* Problem statement *
Count the lines in the rows below that contain the string "pixels", treating uppercase and lowercase as different, and reply with the number alone.

* Source material *
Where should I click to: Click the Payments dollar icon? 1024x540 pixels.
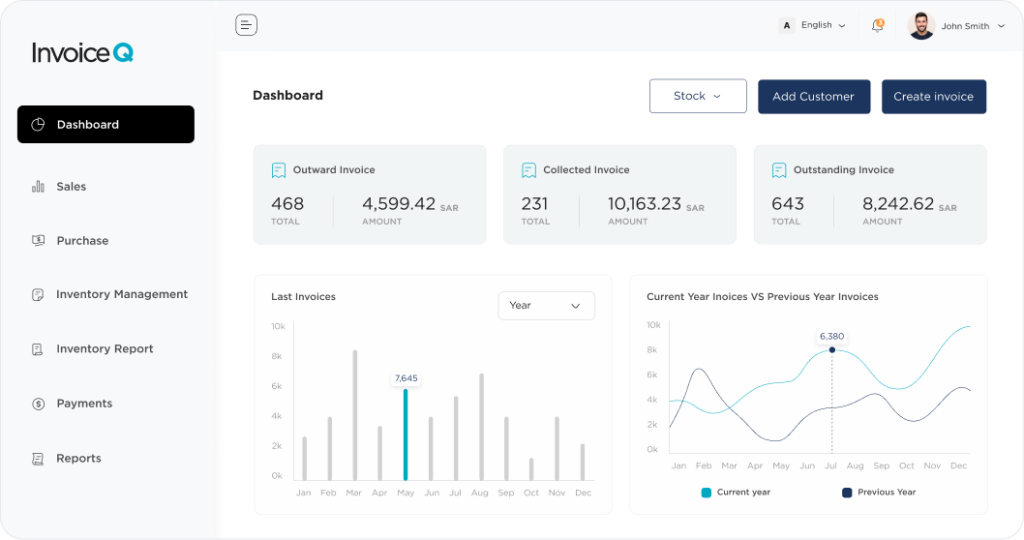click(x=38, y=404)
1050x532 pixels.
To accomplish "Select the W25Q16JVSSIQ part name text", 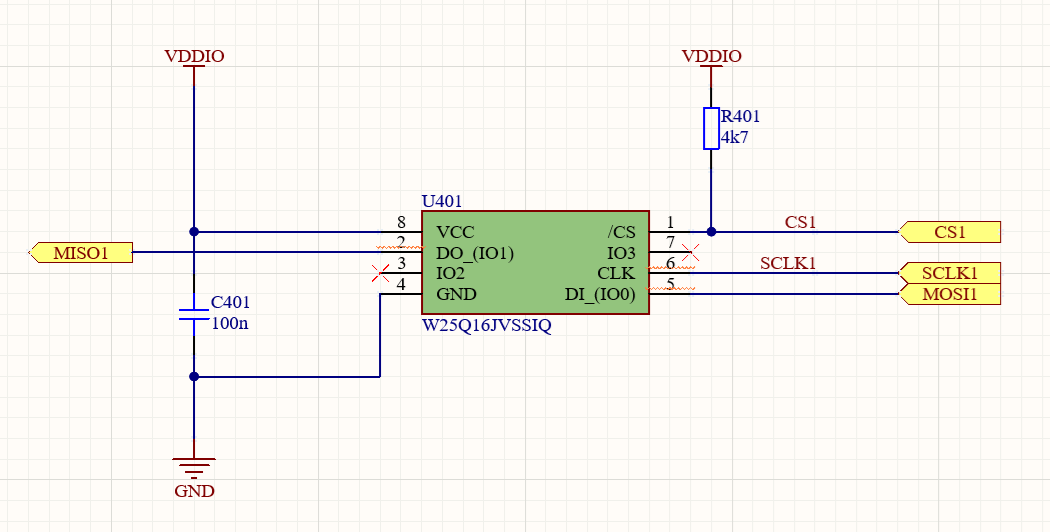I will (486, 326).
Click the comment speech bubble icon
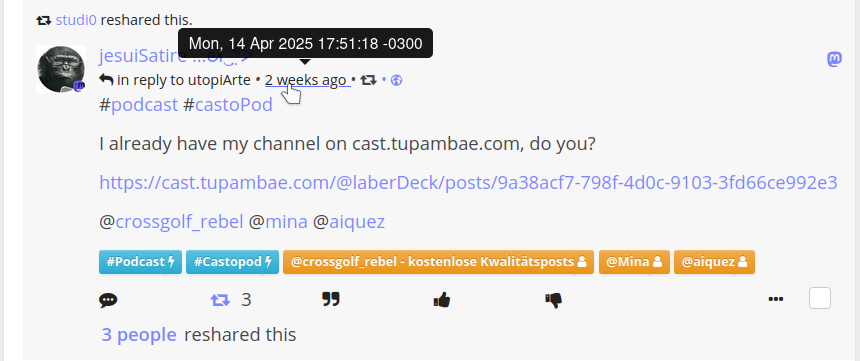 click(108, 300)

* Solution for this problem *
2